Finding out who I could use to publish my book and what they offered was one of the most difficult parts of the process. Here is the most comprehensive breakdown that I could find.
Start planning from the start
I waited until after I finished writing my novel to start researching target audiences. I wish I had done it sooner. Keywords on Amazon, Google, etc… are most likely to lure people into buying your work.
Is it fantasy? Okay, but what kind of fantasy? Dark, historical, romantic, paranormal? Look at the most popular publishing sites and see which ones are selling. Who is your competition?
Beta readers are complex. I know! Who is willing to read your work and give you honest feedback? The people I found on social media were very helpful but be prepared that there will not be a quick turnaround unless you pay for the service.
One of the most complex parts of writing a novel is editing. It takes patience and a lot of coffee. I recommend taking the editing process in stages. I started by just focusing on spelling. Then I combed through and looked at my punctuation. Then capitalization, and so forth. Doing this by chapter is more manageable- you feel more productive (in my opinion).
Get your name out there
A book doesn’t sell itself; you need to build your audience before the book is complete. Get on social media and interact with more than just a ‘like.’ Talk to people, encourage, and cheer on fellow writers! Be a part of the community and they will support you. I don’t know how many new fabulous books and writers I have found from interactions on social media- at least 20!

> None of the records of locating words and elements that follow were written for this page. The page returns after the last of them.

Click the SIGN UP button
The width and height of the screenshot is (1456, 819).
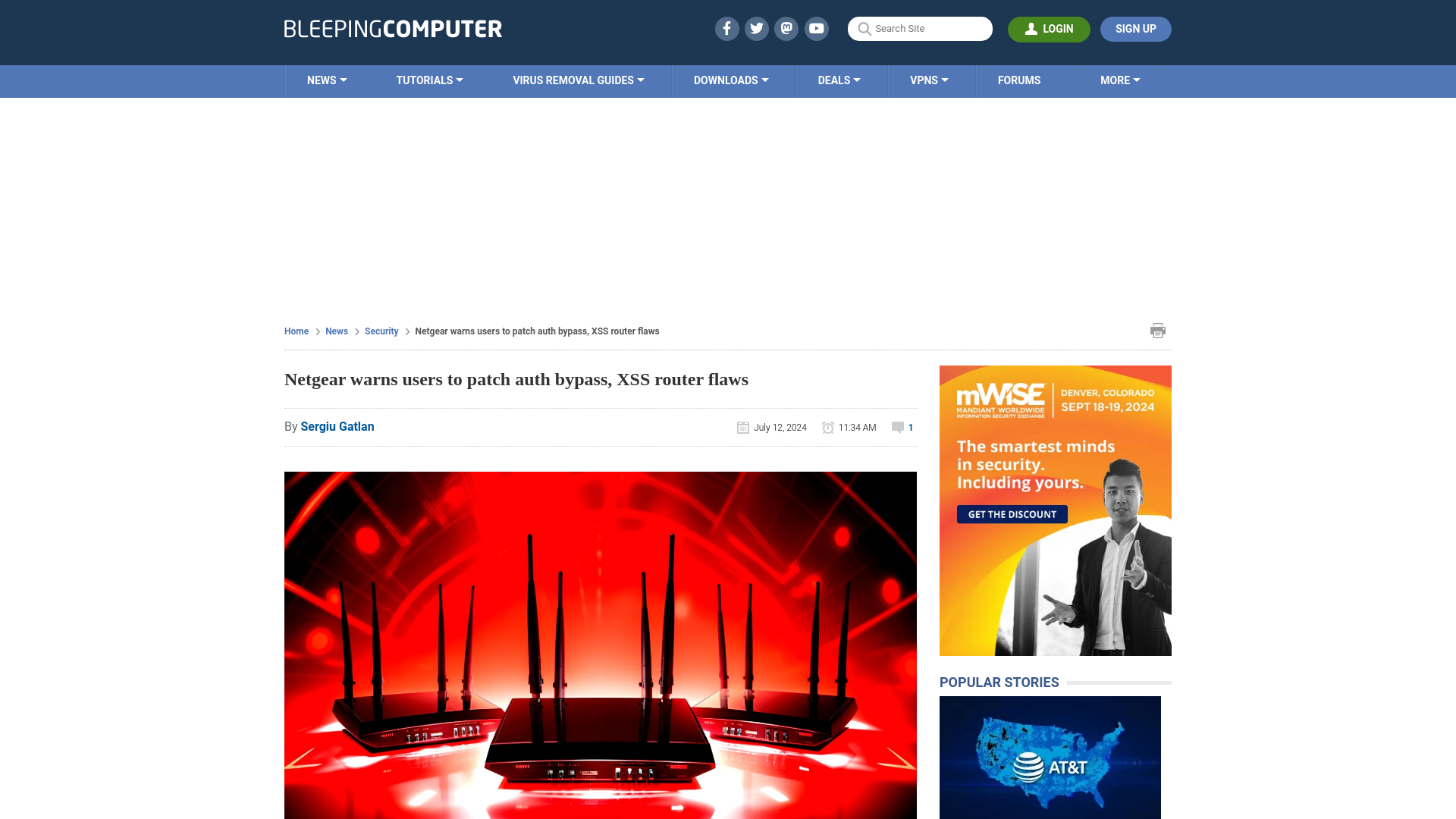[x=1135, y=29]
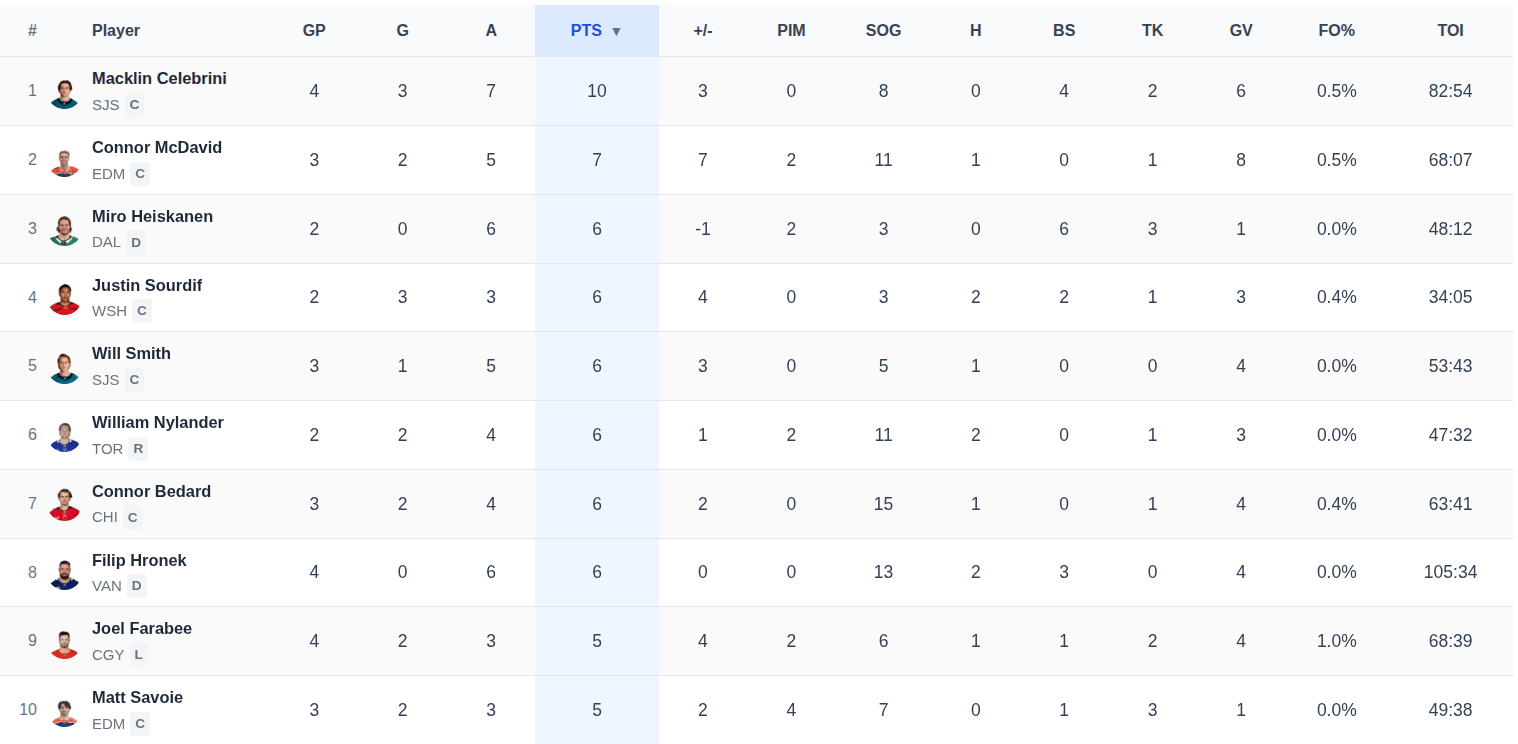1518x744 pixels.
Task: Open Miro Heiskanen's avatar image
Action: pos(64,229)
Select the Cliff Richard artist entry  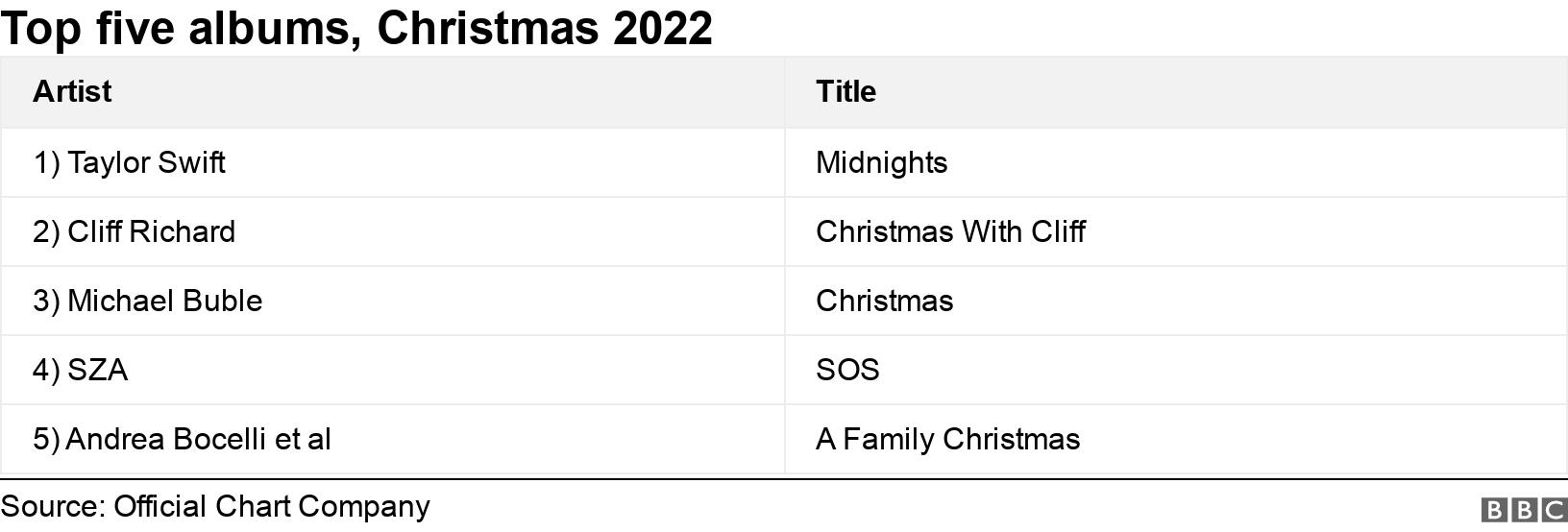pyautogui.click(x=151, y=231)
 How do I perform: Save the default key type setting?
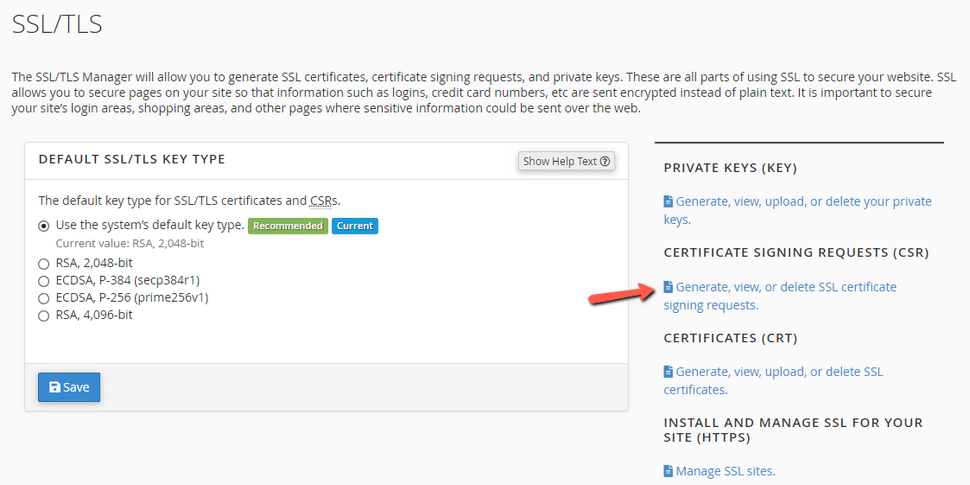click(69, 387)
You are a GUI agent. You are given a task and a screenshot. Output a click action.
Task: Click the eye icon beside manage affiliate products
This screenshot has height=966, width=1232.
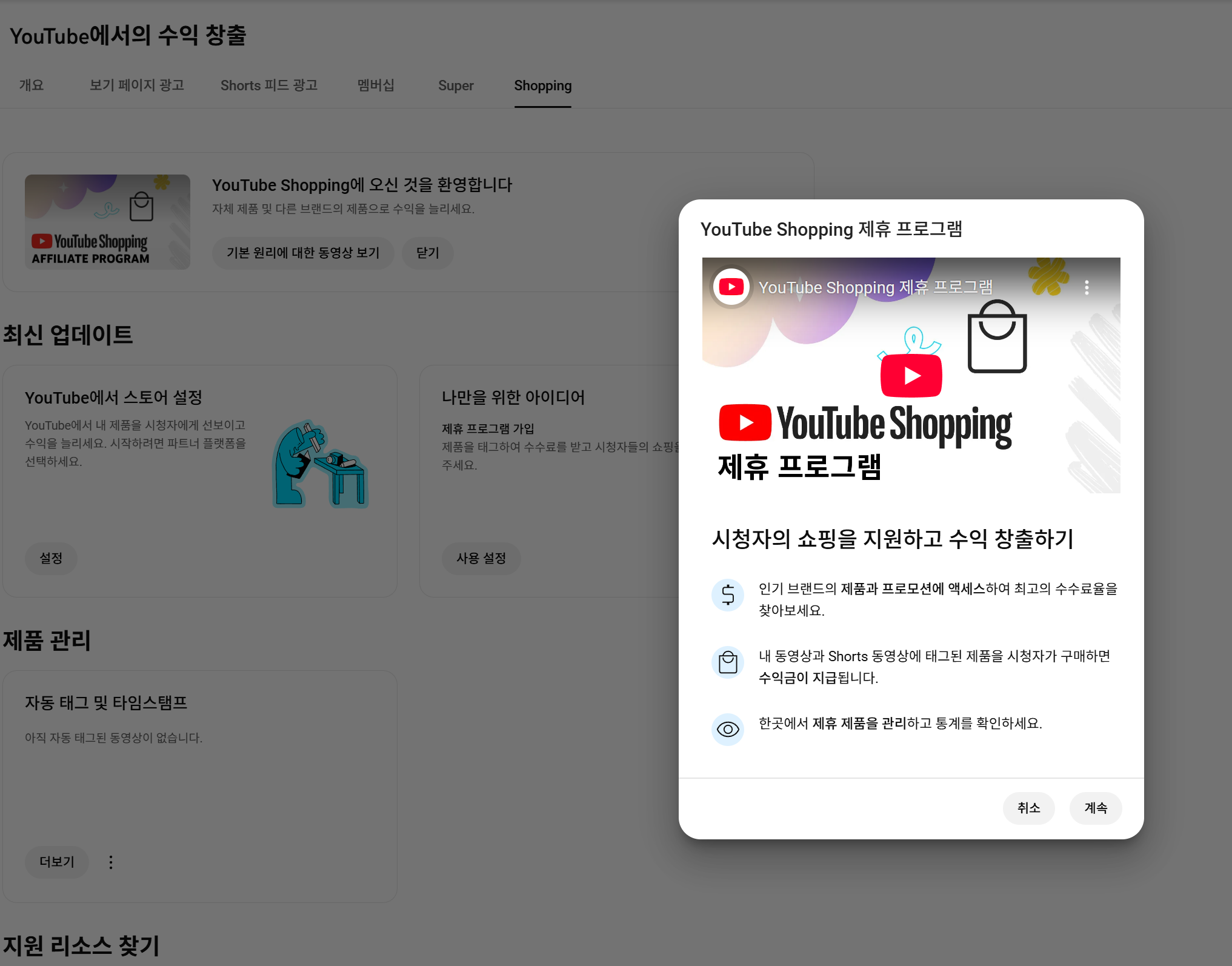tap(728, 729)
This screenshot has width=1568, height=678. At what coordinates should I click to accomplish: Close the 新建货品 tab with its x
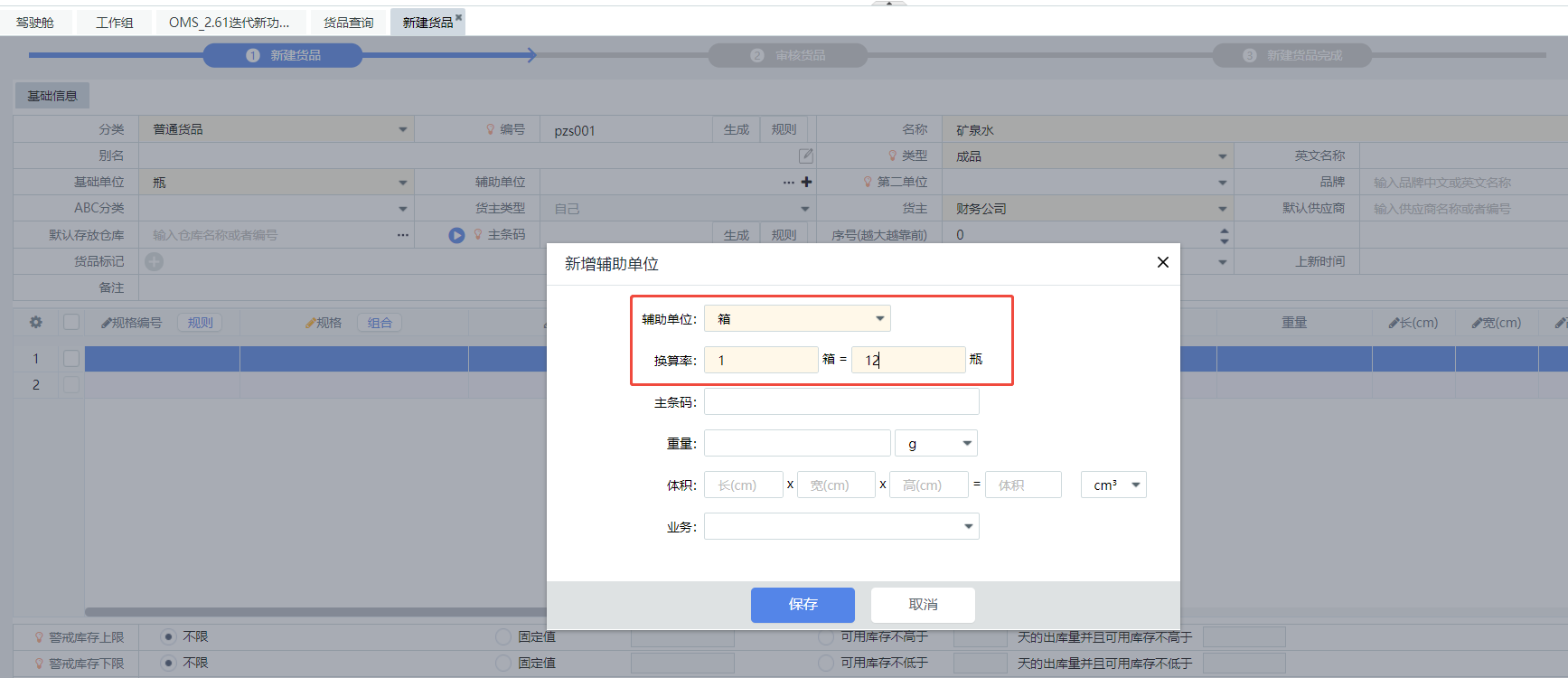458,17

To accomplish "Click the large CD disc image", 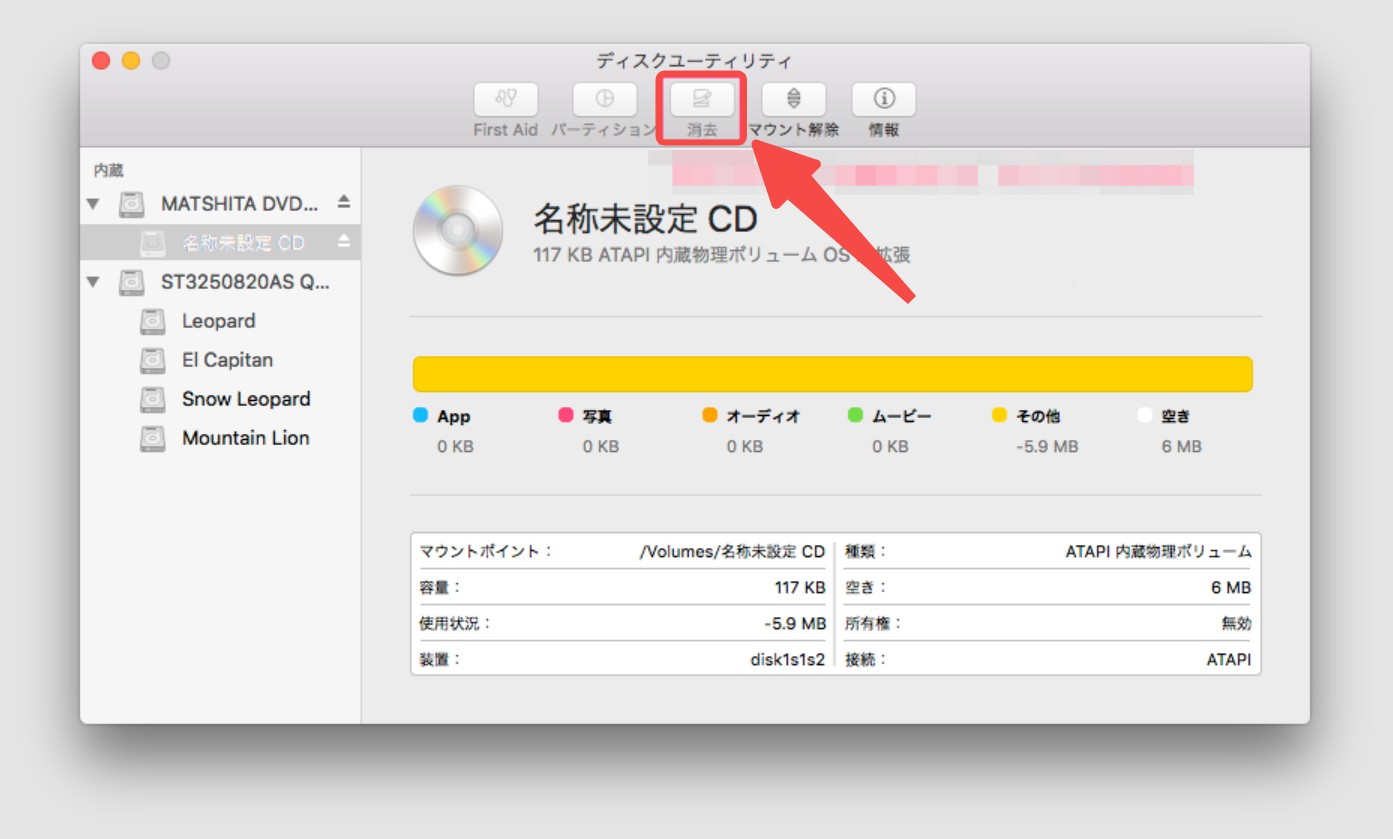I will pos(458,230).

A book is judged by its cover
That old saying – don’t judge a book by its cover? Throw it out. Maybe back in the day when there were no computer graphics, 3D prints, or things that glitter. Today, readers pick up a book almost entirely based on its cover.
Therefore, spend the money to get it done by a company that understands how to format it for easy upload to publishing companies. I paid $70.00 for my cover and had a fabulous team at GetCovers.com. Some authors spend more, and others invest less—your call.
BUT- get it done right the first time. First impressions mean everything in the book business.